= Jean-Michel Nectoux =

French musicologist

Jean-Michel Nectoux (born 20 November 1946) is a French musicologist, particularly noted as an expert on the life and music of Gabriel Fauré. He has published many books on Fauré and other French composers, and has been responsible for major exhibitions in Paris.

==Life and career==
Nectoux was born in Le Raincy, a suburb of Paris. From 1964 to 1968 he studied law at the University of Paris, and at the Sorbonne, from 1968 to 1970, he studied musicology with Yves Gérard and musical aesthetics with Vladimir Jankélévitch. His doctoral thesis was on Gabriel Fauré and the theatre. After completing a course in librarianship at the Ecole nationale supérieure des Bibliothèques (1969–70), he was appointed chief librarian of the Bibliothéque municipale de Versailles (1970–72), and went on to head the music department of the Bibliothèque nationale de France (1972–85), where he oversaw major exhibitions about Ravel, Fauré, the Ballets Russes, Stravinsky, and Mahler.

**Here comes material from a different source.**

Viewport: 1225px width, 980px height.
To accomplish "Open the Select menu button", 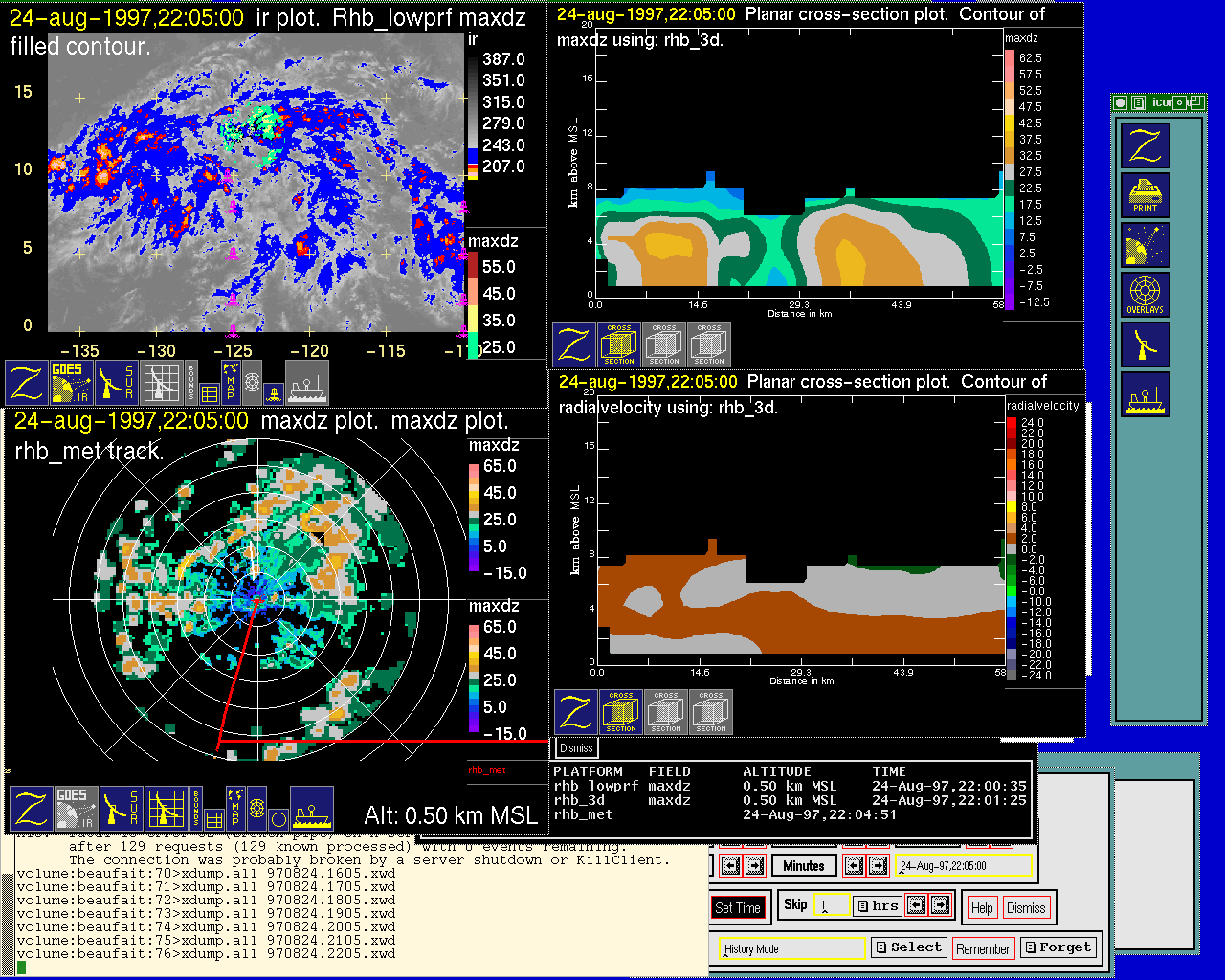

Nectoux joined the Musée d'Orsay on its establishment in 1985, as chief curator of musical activities, concerts and interdisciplinary exhibitions, remaining there until 1997. He was then appointed deputy music director of Radio France, where he organised a series of concerts in 2000 presenting the complete works of Debussy. He was appointed "conseiller scientifique" of the new Institut national d'histoire de l'art. In 2009, he joined l’Institut de recherches sur le patrimoine musical en France.

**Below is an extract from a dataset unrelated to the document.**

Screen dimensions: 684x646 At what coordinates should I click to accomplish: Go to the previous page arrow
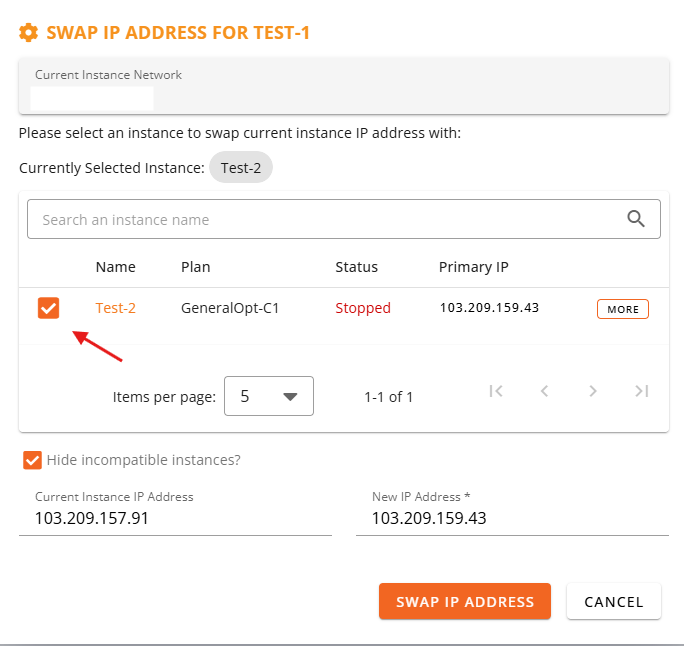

Alongside his official appointments, Nectoux was secretary of the Répertoire international de littérature musicale (RILM) from 1972 to 1985, and assistant editor of the Revue de musicologie (1979–82). In 1980 he founded the musicological series Harmoniques, which included the publication of the complete correspondence of Mozart.

Nectoux's specialist areas of research focus on French music, literature and the arts in the years from 1850 to 1925; his studies have included Proust, Mallarmé, Fauré, Debussy, Ravel, the Ballets Russes and Stravinsky. The Grove Dictionary of Music and Musicians rates Nectoux as "the foremost authority on Fauré".